I have data generated by a RCT with a control and treatment group, each with n=300, so N=600. The observations are assumed to be i.i.d..
From that population, I'd like to draw 5 random observations without replacement (5 by group, so 10 in total). If I repeat and simulate this process say 1,000 times, are these 1,000 samples correlated with each other? Does this turn inference invalid, or say, biased?
My intuition tells me that there could me correlation among the 1,000 samples. The severeness of the issue most likely depends on the size of the randomly drawn sample. E.g., if I drew 200 random observations without replacement for each group instead of 5, and repeated this procedure 1,000 times, the observations ending up in the 1,000 simulated samples will be, clearly, very often the same one's. The 1,000 drawn samples will therefore correlate.
Thus, is there a rule of thumb about how large the number of repetitions should be in relation to the randomly drawn subsample out of the original population?
Edit:
To respond to EdM: I simplified the problem a bit, but I think (and hope) it doesn't change much to my underlying concern about correlated "repetition samples". Here's why: The relevant question is: Within each treatment group, how many observations would I need to draw until I find 2 observations with the very same characteristic? (In real, the characteristics of an observation become only "apparent" once the observation is "drawn" so ex-ante the characteristics of the not yet drawn population is unknown. The drawing process - draw until 2 observations match - I want to mimic here is exactly the one happening in nature.) The average number of needed draws is roughly 5 observations. So I have on average 5 observations per treatment group entering each randomly drawn sample in each repetition. Yet, some characteristics are rarer, and there I end up with drawing on average 90 observations by treatment group to find 2 observations that match. Neglecting for now treatment differences.
Edit 2:
To respond to EdM's answer: I am not sure this distribution applies in my setting. To me, it seems that in the Negative hypergeometric distribution it is in advance defined what is a "fail" or "success". So in advance, we define what a "match" or "failure" should be for a particular characteristic, e.g. Male/Female.

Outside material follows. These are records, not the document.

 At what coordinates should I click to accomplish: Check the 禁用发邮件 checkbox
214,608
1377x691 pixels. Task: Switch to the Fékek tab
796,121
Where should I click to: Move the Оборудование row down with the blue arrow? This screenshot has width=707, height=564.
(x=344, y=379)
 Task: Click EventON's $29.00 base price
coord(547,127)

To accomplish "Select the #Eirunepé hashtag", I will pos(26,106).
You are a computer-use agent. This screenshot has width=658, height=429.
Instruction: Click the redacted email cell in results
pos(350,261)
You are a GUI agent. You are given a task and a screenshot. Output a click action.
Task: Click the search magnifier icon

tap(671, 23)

The process I want to mimic works differently in nature. It starts to draw an observation. It continues to draw observations until 2 observations exhibit the same characteristic, but this characteristic is not pre-defined in advance. The only thing that matters is that in the pool of drawn observations, 2 observations exhibit the very same characteristic. The exact peculiarity of the characteristic does not matter. Example: Let's assume we want to match on variable 1 (a certain dimension of possible characteristics):
- Draw 1 : AABC
- Draw 2: AACB
- Draw 3: CBAA
- Draw 4: CBAB
- Draw 5: AACB
- Stop. Draw 5 and draw 2 is a "failure".
Number of draws: 5. Thus, 2 observations within the pool of already drawn observations need to "match" or "fail", but the underlying value on what they are matched does not matter. E.g., Draw 5 could have been CBAB, too.

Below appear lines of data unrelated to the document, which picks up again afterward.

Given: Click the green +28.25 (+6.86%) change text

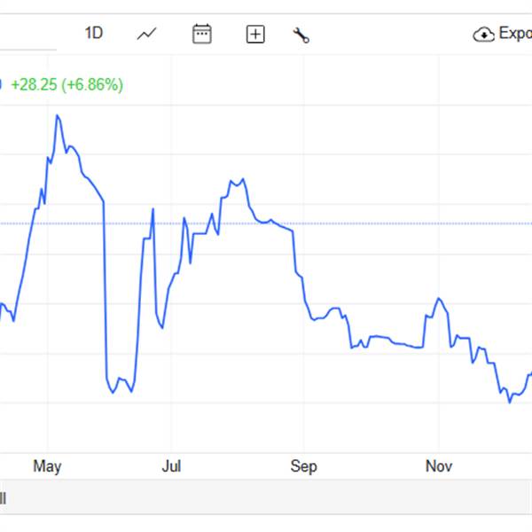Looking at the screenshot, I should coord(67,84).
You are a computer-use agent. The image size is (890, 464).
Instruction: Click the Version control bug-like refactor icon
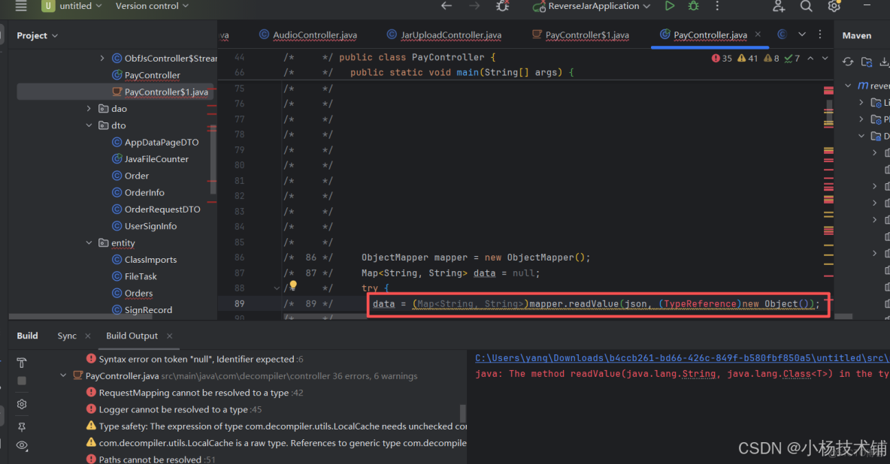[x=502, y=6]
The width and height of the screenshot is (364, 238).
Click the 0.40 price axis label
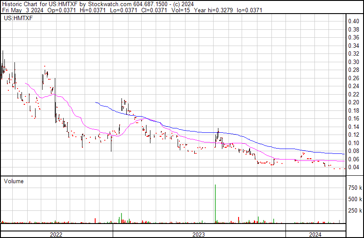353,21
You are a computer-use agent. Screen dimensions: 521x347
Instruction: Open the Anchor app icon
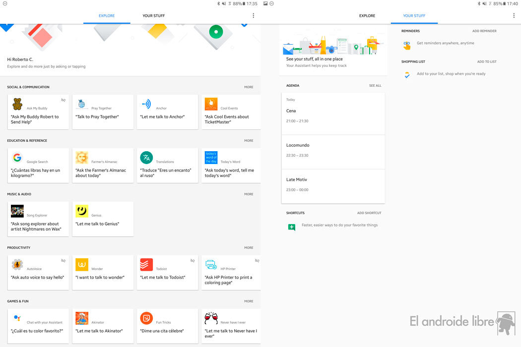coord(146,104)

(Regarding the bootstrap, in this case, bootstrapping isn't very appropriate imho since in nature, the process does not work "with replacement".)
Edit 3:
Yes, it is kind of a verification mechanism. Let me try to illustrate with a hopefully easy-to-understand “human” analogue: Assume Google has some new CAPTCHA’s to verify, where google does not know the solution yet. Google assumes users response to be true once 2 users agree. Users solve these CAPTCHA’s sequentially. User 1 arrives first, solves CAPTCHA number 1 and provides solution ABCDEF. User 2 arrives, provides for the same CAPTCHA another solution, say FABCDE. No match. Continue, until another user provides ABCDEF, too, (or, another user agree's e.g. with user's 2 response, it doesnt matter on what response they agree) and then assume the response ABCDEF to be “verified”. With our RCT, we implemented a treatment that modifies the environment in such a way that the observations get more similar, so the speed of verification is increased. With the RCT, we assess the causal effect. But we also want to quantify what it would mean if we implement the treatment in real, and therefore, we want to mimic and simulate 1:1 the real process.